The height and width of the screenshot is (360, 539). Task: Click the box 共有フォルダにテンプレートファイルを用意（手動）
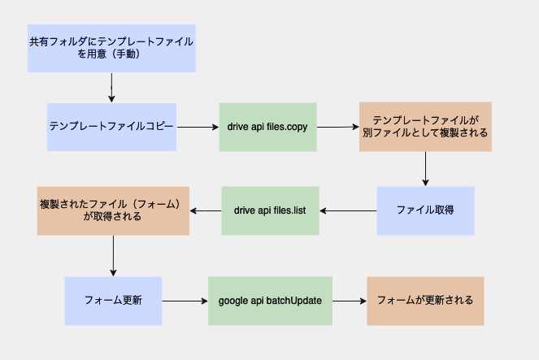coord(111,49)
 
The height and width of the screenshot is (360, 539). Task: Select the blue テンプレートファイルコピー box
coord(111,127)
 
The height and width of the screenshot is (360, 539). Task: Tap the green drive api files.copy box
coord(267,127)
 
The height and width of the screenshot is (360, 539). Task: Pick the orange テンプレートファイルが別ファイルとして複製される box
coord(425,127)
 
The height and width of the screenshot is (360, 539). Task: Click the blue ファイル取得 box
coord(425,211)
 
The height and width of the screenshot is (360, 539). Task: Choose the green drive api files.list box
coord(270,211)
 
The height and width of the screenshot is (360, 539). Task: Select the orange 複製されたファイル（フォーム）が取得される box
coord(113,211)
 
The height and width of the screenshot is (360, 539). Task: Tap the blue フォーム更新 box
coord(113,301)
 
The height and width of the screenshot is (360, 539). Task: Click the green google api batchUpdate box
coord(270,301)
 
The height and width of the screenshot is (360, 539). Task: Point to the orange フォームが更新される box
coord(425,301)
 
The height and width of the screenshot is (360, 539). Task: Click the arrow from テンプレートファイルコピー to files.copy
coord(198,127)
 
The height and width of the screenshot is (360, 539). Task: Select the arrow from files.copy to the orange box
coord(338,127)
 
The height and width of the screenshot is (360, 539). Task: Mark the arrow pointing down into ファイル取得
coord(425,169)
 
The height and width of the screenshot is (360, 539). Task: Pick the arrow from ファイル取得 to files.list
coord(348,211)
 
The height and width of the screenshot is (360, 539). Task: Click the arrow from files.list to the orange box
coord(206,211)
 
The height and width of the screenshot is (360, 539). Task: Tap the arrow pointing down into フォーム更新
coord(113,256)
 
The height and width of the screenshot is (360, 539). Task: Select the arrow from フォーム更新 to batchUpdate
coord(185,301)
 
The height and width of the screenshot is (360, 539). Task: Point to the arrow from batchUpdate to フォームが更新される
coord(350,301)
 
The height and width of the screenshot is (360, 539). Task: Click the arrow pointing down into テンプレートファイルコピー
coord(111,88)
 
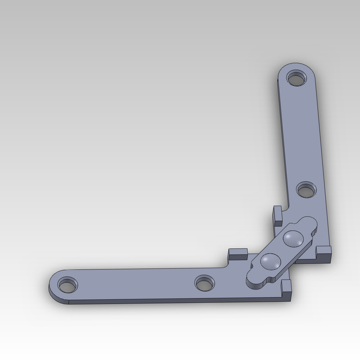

● **WHAT YOU HAVE TO DO**: Rewrite all of the rows above as a numbered list with no blank lines in between, and leave the pictures out.

● **EXERCISE OUTPUT**:
1. The height and width of the screenshot is (360, 539). Task: Click the box 共有フォルダにテンプレートファイルを用意（手動）
2. coord(111,49)
3. The height and width of the screenshot is (360, 539). Task: Select the blue テンプレートファイルコピー box
4. coord(111,127)
5. The height and width of the screenshot is (360, 539). Task: Tap the green drive api files.copy box
6. coord(267,127)
7. The height and width of the screenshot is (360, 539). Task: Pick the orange テンプレートファイルが別ファイルとして複製される box
8. coord(425,127)
9. The height and width of the screenshot is (360, 539). Task: Click the blue ファイル取得 box
10. coord(425,211)
11. The height and width of the screenshot is (360, 539). Task: Choose the green drive api files.list box
12. coord(270,211)
13. The height and width of the screenshot is (360, 539). Task: Select the orange 複製されたファイル（フォーム）が取得される box
14. coord(113,211)
15. The height and width of the screenshot is (360, 539). Task: Tap the blue フォーム更新 box
16. coord(113,301)
17. The height and width of the screenshot is (360, 539). Task: Click the green google api batchUpdate box
18. coord(270,301)
19. The height and width of the screenshot is (360, 539). Task: Point to the orange フォームが更新される box
20. coord(425,301)
21. The height and width of the screenshot is (360, 539). Task: Click the arrow from テンプレートファイルコピー to files.copy
22. coord(198,127)
23. The height and width of the screenshot is (360, 539). Task: Select the arrow from files.copy to the orange box
24. coord(338,127)
25. The height and width of the screenshot is (360, 539). Task: Mark the arrow pointing down into ファイル取得
26. coord(425,169)
27. The height and width of the screenshot is (360, 539). Task: Pick the arrow from ファイル取得 to files.list
28. coord(348,211)
29. The height and width of the screenshot is (360, 539). Task: Click the arrow from files.list to the orange box
30. coord(206,211)
31. The height and width of the screenshot is (360, 539). Task: Tap the arrow pointing down into フォーム更新
32. coord(113,256)
33. The height and width of the screenshot is (360, 539). Task: Select the arrow from フォーム更新 to batchUpdate
34. coord(185,301)
35. The height and width of the screenshot is (360, 539). Task: Point to the arrow from batchUpdate to フォームが更新される
36. coord(350,301)
37. The height and width of the screenshot is (360, 539). Task: Click the arrow pointing down into テンプレートファイルコピー
38. coord(111,88)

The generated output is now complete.